PROBLEM DESCRIPTION: Extend the account of the Beethoven anniversary Cavatina project, picking up right after its last sentence.

TEXT SEGMENT:
• • • • •

I am touched because, in the end, so many people came together and gave above and beyond themselves in such a way that the whole became greater than each of the individual parts. I think this is what orchestra should be about.

Dr. Dijana Ihas, the director of the Pacific University Philharmonic Orchestra, originally came to me with the idea of a concert to celebrate the 250th anniversary of Beethoven’s birth at the beginning of March. We had no idea what lay before us. As the months passed, I felt that the mood of our times and our country wasn’t the mood of the triumphant and dramatic music that we often associate with Beethoven. The slow Cavatina movement from Beethoven’s late quartet op. 130 came to mind and it was easily adaptable for string orchestra. If I associate one word with this music, for me, the word is “prayer”. Prayer in the broadest sense. It is a prayer from the depths of Beethoven’s heart. As I worked on this piece, playing it, recording, listening to the recordings and putting it together over the past months I found that there was something very healing in this music.

• • • • •

DATA FOR ANALYSIS:

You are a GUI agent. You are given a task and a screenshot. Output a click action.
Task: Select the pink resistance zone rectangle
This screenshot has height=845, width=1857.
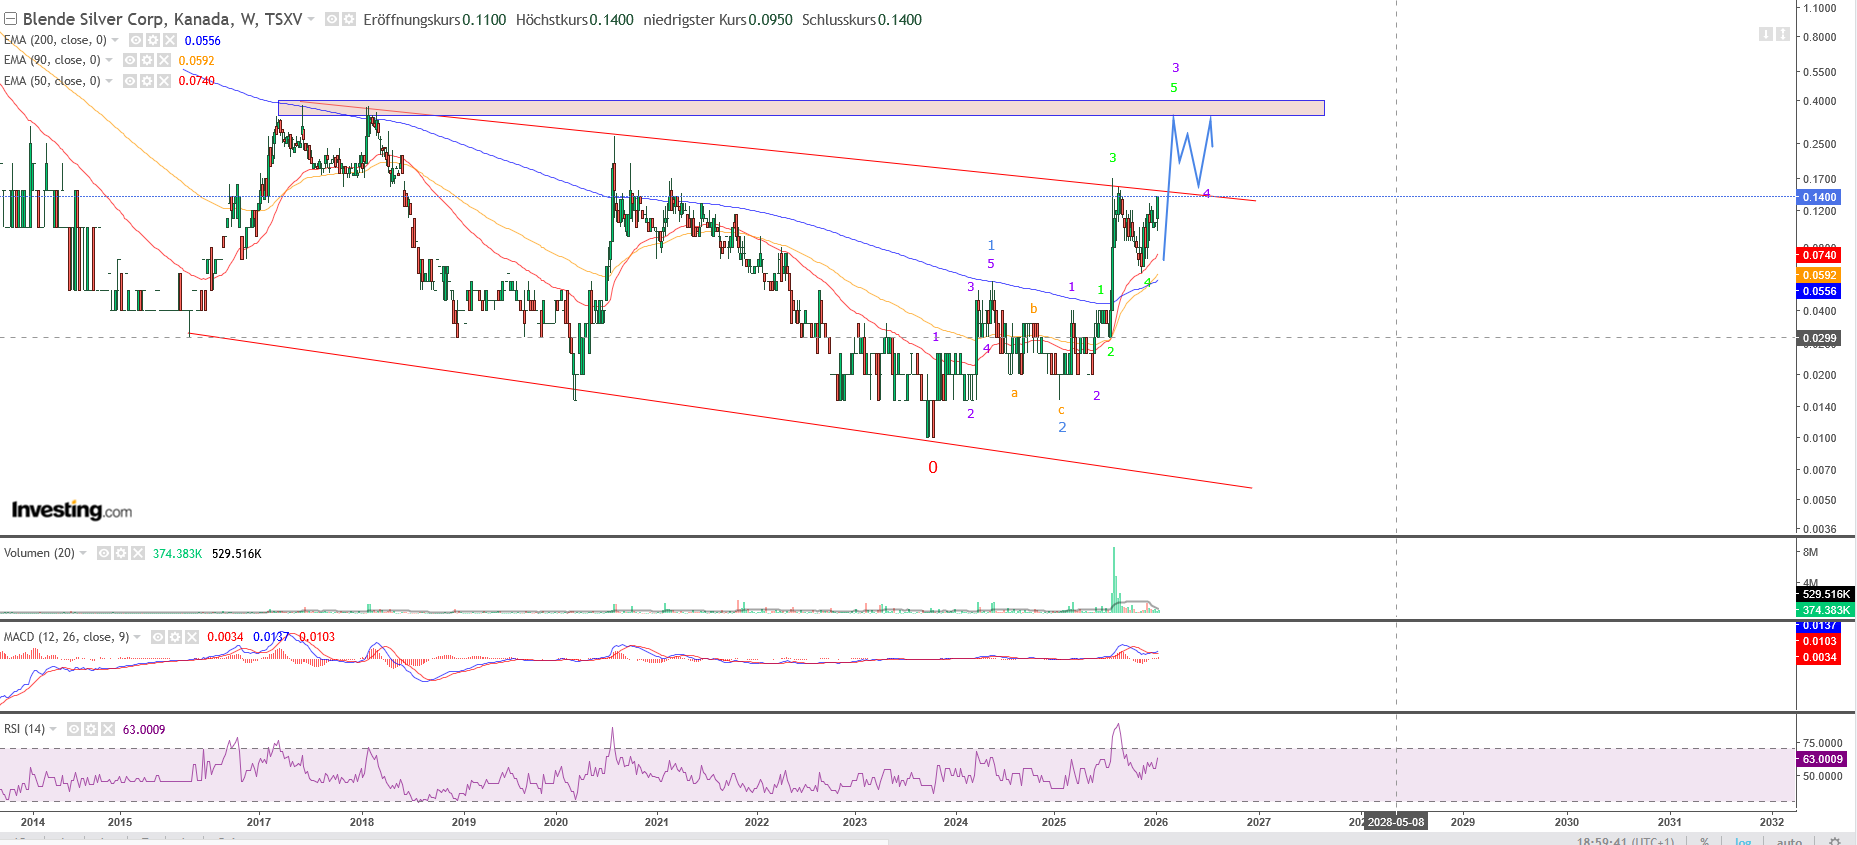coord(800,108)
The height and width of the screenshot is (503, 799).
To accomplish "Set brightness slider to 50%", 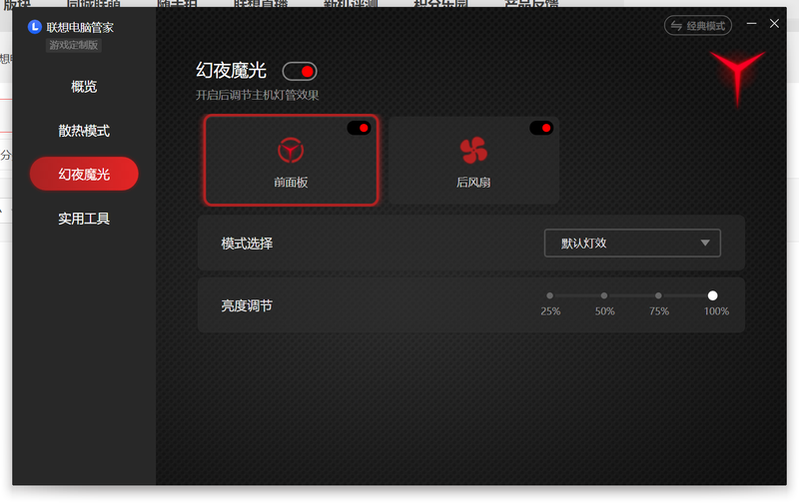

• • • • •

EXERCISE RESULT:
Once we had decided that this piece would be the center of the project, the question then became “how can we help prepare for this music, make it feel pertinent and personal for audiences today”. I composed an introduction inspired by themes from Beethoven’s Cavatina and I wrote a monologue to go along with it. This introduction was intended to serve Beethoven’s music and help us be ready to hear it. 

As I began to research more about the piece I found a very unexpected connection between the piece and NASA’s Voyager spacecrafts sent out into space in the 1970’s. You will hear more about this connection in the monologue. This discovery inspired my music for the introduction. It also connected everything together – Beethoven from 250 years go to the students playing his music today… to the unknown future that we’re all heading towards.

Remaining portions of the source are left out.